## Stated exercise
Copy out each of the entries below word for word, without the pictures.

## Data extract
- - - - -

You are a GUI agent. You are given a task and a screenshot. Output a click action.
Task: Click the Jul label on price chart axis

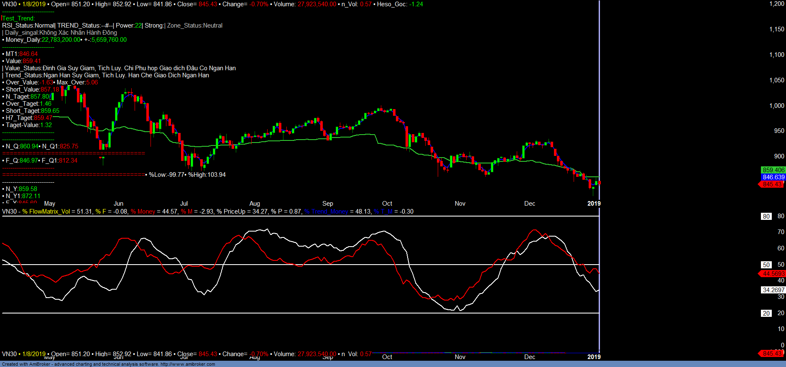tap(184, 204)
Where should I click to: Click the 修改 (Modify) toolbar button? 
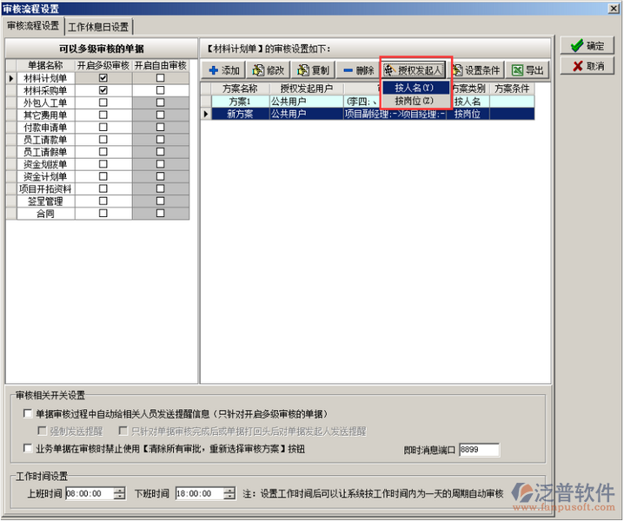click(x=269, y=70)
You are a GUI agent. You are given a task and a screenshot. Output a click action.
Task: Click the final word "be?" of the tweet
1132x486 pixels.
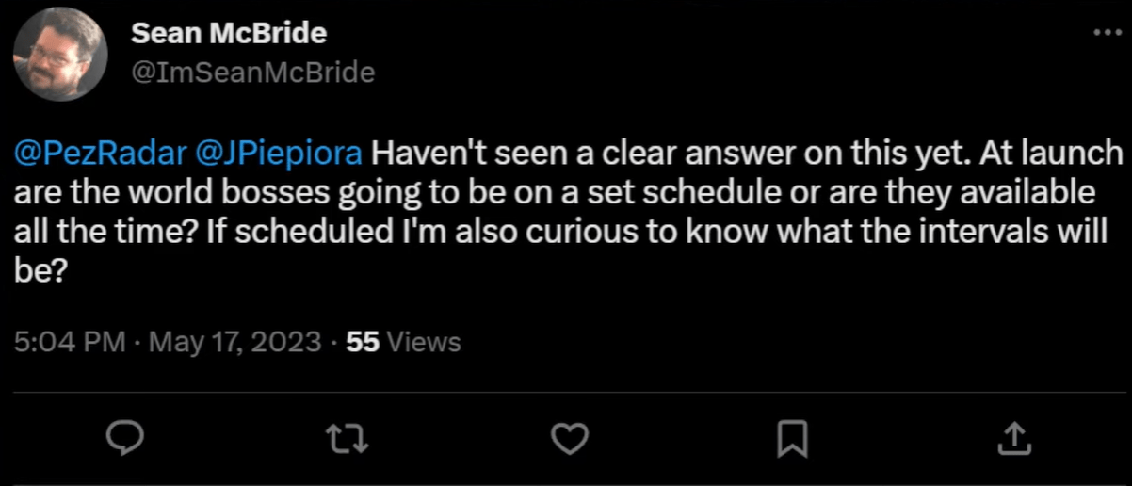pos(40,274)
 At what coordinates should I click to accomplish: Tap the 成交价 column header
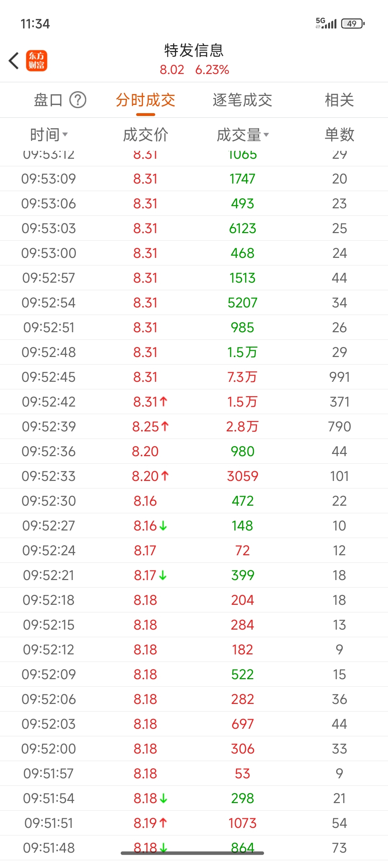click(x=146, y=135)
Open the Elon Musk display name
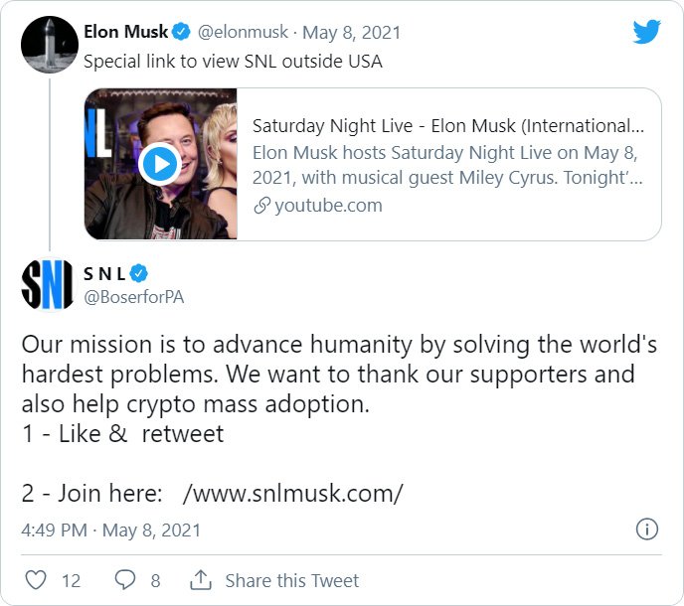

- - - - -

## Result for this task
You are a GUI agent. You are given a task and a screenshot. Output a click action.
Task: Click the Jul label on price chart axis

tap(184, 204)
Where should I click to: Click the 修改 (Modify) toolbar button? 
click(x=269, y=70)
You are a GUI agent. You are given a task and a screenshot. Output a click action.
Task: Click the final word "be?" of the tweet
1132x486 pixels.
pos(40,274)
 At what coordinates should I click to accomplish: Tap the 成交价 column header
click(x=146, y=135)
Open the Elon Musk display name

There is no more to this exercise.